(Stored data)
▼▼▼

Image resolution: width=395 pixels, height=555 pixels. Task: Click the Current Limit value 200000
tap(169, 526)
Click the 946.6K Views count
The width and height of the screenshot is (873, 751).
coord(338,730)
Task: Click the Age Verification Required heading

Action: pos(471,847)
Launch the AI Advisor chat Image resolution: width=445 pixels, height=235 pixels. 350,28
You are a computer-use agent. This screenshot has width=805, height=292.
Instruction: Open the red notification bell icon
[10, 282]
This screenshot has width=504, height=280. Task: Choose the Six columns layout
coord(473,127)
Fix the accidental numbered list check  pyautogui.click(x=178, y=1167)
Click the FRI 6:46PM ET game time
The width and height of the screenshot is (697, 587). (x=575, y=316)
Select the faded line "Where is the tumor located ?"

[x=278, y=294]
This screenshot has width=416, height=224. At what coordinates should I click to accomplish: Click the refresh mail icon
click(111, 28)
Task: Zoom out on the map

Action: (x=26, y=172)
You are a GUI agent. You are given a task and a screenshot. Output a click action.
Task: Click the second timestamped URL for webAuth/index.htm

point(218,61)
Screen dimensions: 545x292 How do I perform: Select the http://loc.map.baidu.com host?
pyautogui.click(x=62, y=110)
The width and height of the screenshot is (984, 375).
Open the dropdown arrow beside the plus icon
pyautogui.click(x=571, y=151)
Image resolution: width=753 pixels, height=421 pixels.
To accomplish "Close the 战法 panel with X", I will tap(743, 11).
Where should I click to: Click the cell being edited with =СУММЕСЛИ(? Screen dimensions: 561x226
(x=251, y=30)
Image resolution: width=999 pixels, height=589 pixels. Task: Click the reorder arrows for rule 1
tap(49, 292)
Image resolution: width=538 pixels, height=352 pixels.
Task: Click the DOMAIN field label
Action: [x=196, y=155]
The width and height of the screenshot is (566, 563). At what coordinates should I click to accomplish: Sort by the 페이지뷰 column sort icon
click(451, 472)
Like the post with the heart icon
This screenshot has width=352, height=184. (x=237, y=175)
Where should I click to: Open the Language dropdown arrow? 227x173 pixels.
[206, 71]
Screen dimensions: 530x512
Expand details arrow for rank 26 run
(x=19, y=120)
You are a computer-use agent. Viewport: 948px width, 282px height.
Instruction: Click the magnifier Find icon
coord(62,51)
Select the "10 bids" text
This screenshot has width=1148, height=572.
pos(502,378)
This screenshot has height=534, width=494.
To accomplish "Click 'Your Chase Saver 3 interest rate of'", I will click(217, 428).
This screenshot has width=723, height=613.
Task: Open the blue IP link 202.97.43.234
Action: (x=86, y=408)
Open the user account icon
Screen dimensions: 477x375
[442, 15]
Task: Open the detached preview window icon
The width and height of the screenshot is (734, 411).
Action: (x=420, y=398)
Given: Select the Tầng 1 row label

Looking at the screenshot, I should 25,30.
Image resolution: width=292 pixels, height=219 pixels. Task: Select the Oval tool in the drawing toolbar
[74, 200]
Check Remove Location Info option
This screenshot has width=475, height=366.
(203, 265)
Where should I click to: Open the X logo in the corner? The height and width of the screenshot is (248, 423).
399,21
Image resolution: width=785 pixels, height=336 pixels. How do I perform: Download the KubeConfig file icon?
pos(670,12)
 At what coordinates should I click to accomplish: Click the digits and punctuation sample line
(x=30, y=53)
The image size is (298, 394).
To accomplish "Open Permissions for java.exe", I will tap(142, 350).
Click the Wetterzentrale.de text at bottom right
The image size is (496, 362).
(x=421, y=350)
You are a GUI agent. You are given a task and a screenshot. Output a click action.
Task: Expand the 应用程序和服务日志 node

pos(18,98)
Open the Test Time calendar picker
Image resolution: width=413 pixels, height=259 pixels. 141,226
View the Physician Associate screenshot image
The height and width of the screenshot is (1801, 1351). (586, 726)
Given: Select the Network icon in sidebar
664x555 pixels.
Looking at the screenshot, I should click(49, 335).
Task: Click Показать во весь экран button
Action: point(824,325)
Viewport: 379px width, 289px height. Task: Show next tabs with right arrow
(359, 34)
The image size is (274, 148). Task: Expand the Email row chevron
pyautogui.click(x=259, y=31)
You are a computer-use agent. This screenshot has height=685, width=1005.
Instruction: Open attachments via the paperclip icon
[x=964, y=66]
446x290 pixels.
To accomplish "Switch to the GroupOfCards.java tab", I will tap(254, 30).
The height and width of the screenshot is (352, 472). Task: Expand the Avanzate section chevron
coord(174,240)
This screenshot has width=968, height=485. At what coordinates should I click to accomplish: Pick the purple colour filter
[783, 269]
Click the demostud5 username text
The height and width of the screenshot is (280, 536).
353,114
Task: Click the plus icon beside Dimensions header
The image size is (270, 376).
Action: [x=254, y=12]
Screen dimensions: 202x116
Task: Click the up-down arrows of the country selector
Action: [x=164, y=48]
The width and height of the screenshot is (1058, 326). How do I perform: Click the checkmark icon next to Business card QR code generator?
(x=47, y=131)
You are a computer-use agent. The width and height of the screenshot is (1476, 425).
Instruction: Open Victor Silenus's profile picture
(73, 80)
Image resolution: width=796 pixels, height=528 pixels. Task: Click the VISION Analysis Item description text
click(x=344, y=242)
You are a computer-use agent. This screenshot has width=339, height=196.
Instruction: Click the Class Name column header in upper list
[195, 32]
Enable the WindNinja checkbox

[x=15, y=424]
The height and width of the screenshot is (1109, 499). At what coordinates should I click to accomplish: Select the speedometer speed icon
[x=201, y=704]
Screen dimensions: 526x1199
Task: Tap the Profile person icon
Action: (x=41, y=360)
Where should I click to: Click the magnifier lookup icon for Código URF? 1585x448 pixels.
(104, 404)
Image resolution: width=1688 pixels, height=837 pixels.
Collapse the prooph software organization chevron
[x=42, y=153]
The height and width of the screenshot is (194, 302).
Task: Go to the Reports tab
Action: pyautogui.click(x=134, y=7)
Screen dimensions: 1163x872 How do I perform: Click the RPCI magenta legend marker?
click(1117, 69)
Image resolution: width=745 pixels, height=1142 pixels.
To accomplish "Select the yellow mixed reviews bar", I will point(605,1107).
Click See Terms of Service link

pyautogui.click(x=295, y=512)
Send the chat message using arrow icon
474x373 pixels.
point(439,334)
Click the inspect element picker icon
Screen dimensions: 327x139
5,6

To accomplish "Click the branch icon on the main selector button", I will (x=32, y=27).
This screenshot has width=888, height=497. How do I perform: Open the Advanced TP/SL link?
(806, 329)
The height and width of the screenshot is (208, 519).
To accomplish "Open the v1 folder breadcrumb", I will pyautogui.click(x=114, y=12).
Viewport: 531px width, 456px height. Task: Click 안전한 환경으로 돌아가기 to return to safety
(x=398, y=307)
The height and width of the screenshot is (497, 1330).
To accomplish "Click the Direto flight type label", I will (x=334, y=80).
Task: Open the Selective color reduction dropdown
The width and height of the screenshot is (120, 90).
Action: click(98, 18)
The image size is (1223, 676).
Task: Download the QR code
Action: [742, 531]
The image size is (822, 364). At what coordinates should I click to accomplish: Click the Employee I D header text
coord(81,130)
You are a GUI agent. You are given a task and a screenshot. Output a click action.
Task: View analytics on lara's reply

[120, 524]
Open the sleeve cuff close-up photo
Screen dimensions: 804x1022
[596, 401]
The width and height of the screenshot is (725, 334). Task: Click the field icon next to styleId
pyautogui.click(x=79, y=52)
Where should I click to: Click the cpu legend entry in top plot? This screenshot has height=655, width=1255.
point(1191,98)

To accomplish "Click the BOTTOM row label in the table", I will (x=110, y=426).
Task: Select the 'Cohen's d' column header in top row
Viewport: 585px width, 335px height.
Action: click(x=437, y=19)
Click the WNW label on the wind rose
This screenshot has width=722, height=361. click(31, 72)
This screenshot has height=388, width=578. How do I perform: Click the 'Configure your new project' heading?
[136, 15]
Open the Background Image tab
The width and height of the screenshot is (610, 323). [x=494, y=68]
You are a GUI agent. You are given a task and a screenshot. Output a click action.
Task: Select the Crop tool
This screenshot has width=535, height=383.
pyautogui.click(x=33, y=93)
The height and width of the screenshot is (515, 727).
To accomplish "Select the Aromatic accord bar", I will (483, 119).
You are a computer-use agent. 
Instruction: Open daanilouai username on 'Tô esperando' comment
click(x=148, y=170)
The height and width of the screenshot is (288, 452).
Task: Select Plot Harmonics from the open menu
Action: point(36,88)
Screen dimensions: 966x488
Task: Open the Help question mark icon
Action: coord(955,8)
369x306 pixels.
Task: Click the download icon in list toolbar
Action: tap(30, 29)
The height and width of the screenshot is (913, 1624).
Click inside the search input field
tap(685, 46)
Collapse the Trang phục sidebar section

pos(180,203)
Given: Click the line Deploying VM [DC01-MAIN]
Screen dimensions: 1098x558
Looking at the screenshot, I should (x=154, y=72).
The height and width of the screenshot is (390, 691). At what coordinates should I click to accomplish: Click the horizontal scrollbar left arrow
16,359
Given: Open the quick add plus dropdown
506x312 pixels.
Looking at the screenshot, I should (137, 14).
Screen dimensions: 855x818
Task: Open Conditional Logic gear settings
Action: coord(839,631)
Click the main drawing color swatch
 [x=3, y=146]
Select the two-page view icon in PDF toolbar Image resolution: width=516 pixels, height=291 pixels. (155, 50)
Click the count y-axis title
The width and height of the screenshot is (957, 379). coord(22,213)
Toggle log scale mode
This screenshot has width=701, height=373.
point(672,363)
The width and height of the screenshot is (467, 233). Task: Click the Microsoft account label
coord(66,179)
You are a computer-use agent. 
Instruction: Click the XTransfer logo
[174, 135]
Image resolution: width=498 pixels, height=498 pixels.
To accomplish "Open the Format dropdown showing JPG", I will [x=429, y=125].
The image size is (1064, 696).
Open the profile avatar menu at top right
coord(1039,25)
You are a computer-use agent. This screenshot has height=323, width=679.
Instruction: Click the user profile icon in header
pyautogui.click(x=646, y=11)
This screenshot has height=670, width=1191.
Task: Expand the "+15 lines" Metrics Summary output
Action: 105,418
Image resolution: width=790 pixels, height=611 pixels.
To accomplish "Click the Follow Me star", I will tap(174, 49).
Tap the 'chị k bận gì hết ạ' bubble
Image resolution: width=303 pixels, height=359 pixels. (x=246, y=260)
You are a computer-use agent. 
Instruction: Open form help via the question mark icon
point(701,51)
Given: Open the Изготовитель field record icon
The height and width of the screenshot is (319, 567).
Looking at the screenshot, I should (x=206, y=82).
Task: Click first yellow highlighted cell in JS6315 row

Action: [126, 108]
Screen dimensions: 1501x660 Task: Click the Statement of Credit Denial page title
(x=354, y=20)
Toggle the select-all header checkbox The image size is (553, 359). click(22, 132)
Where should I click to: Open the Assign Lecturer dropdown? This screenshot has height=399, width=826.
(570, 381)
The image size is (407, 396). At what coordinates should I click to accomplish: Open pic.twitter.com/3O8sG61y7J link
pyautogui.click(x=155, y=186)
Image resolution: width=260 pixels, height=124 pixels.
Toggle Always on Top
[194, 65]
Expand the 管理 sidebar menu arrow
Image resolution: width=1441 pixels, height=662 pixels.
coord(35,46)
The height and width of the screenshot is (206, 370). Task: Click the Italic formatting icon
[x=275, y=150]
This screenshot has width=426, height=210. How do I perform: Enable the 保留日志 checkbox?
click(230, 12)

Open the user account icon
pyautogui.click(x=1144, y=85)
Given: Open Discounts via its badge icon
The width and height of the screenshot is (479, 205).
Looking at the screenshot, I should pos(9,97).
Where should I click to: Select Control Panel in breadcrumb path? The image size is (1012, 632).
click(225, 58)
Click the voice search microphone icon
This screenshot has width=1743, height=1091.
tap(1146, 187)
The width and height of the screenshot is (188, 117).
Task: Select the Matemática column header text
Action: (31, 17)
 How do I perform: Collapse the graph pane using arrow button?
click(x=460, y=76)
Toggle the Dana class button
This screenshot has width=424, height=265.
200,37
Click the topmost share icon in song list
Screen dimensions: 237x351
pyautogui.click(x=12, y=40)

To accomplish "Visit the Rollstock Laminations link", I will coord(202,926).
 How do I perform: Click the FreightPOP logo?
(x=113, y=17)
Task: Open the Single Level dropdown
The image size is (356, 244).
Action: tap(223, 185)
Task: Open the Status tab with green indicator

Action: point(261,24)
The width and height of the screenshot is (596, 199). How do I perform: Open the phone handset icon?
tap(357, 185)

▲▲▲

What the task requires: Find and copy each line above that includes the string "java".

Answer to the exercise:
To accomplish "Open Permissions for java.exe", I will tap(142, 350).
To accomplish "Switch to the GroupOfCards.java tab", I will tap(254, 30).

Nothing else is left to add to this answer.